Hey, you there! Yes you with the timer set to 12 minutes and the canister of sugar out on the counter next to that big pot? You’re not boiling your corn right. Wait…I know we all have methods we swear by but I’m telling you, after years of experimentation and reading up from the experts and finally listening to my dad, this is the very best technique I’ve found.
It yields the most perfect kernels — just crisp enough on the outside to have that satisfying snap, but soft enough on the inside to fill your mouth with sweet, fresh flavor. Boiling corn on the cob this way will change your life. Or at least your summer dinner routine.
Corn these days is way way (way) sweeter than it used to be, so your grandmother’s recipe may not apply.
How to boil corn on the cob perfectly
1. In the largest pot you have, bring about 3/4 of the pot of water to a full boil, ideally with the lid on to speed it up a bit. Do not add anything to the water. No sugar, no milk, no cream. Don’t look at me like that. Just try it.
2. Add the corn cobs and push them under the water a bit with a wooden spoon so they are mostly covered.
3. When the water comes back to a slow boil, turn off the heat. Yes, for real.
4. Let the corn cook for just about 6 minutes, 8 at most. Try a kernel at 6 minutes to test and you’ll be surprised how wonderful it is.

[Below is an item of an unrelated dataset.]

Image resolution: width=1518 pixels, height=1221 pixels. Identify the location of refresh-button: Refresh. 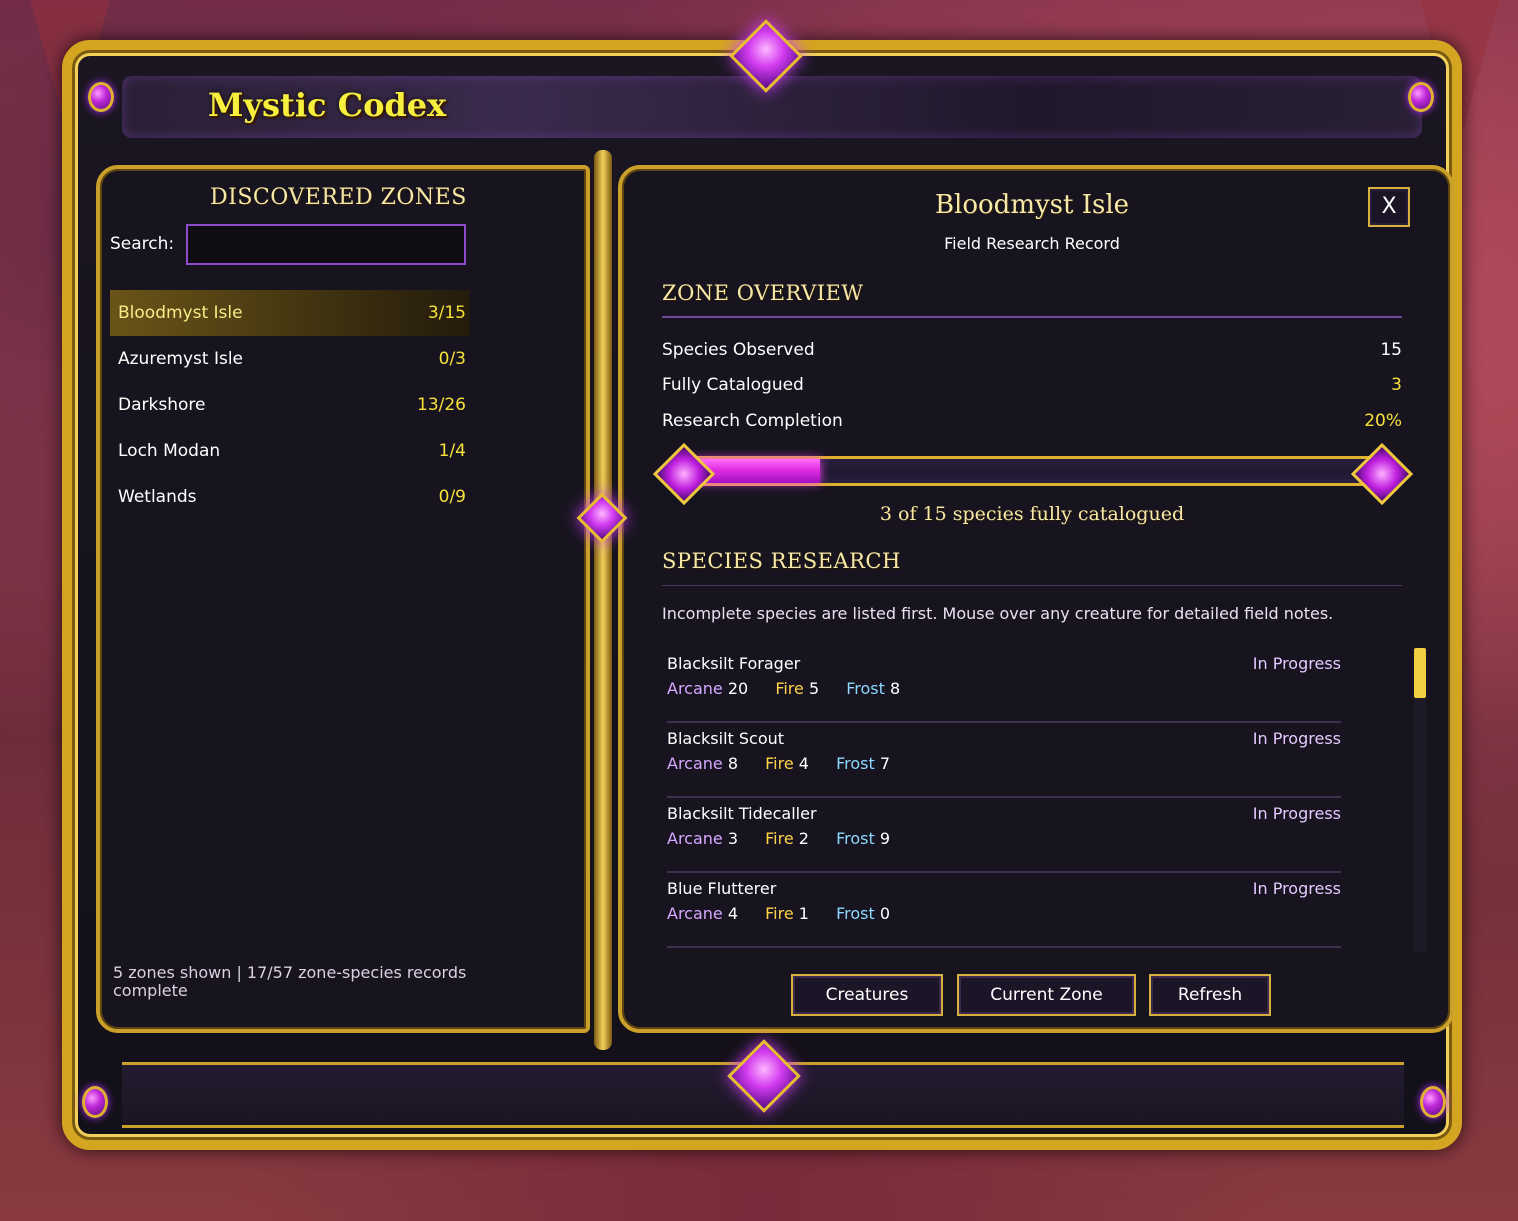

Take it out of the pot and place all the corn in a colander to drain (especially if you have lots of ears), or directly into a big bowl ready for serving.
Best thing ever.
Other tips for making the best corn on the cob
1. Skip the white corn
I am fascinated by this infographic from the NY Times that demonstrates the difference in nutritional content between heirloom and wild species of corn, versus domestically produced varieties.
Choose bright yellow over white corn when possible — it has 60 time more beta-carotene!
2. Pick wisely
I’m an opener. I definitely crack open the very top of the corn husk before adding fresh ears of corn to my bag, just to make sure nothing is rotten in the state of corndom. Basically you’re looking for even, plump kernels, dry silks, and fresh green husks. If the corn feels heavy in your hand it should be good — but I still peek into the tops of the husks.
2. Try to make corn the day you pick it…mostly.
The new breeds of supersweet corn in the supermarket last longer than heirloom or wild varieties, because they don’t convert the sugar to starch nearly as fast. If you have great produce in the supermarket, you probably have a couple of days to get it on the table. But (BUT!) I still find the best ears we eat all summer come right from the farmer’s market or a local farm stand, and if I can get it on the table that very day, it’s always the best. Even the Farmer’s Almanac agrees. So don’t buy it then keep it unshucked in the fridge all week!
You can always cook it all off now, then slice off the kernels to use later in salads, recipes, or just side dishes. Here are also some good tips for freezing corn that’s been cooked fresh to use all winter.
3. Shuck it, shuck it real good
This is where I get the kids to help; there’s something kids love about shucking corn. I tell them, “peel it like a banana!” Just be sure to include the silks along with the husks, and get as many of the little silk strands off as possible if you don’t want complaining kids at the dinner table. Some people even use soft toothbrushes to really get it out, but for table eating, I think that’s overkill.
It’s super easy, but if you need more step-by-step shucking tips, The Kitchn has a detailed photo tutorial to help.
4. Put away those ingredients
No milk. No sugar. You probably don’t even need salt in the pot but that’s up to you. I know this is blasphemy in some parts, but to me, boiling fresh corn in sugar water is like adding sugar to orange juice — the supersweet varieties of corn available these days have nothing to do with your grandmother’s corn — or her recipe — you truly don’t need more sugar to bring it out.
Save the cup of sugar for dessert. Cherry pie, anyone?
5. Serve right away, hot out of the pot.
Try to time your meal so that when your corn is ready, dinner is ready. Or if you’re my eight-year-old, corn probably is dinner some nights. Whether you choose to slather it in butter and salt after it’s cooked is up to you. You may be surprised that you don’t even need it.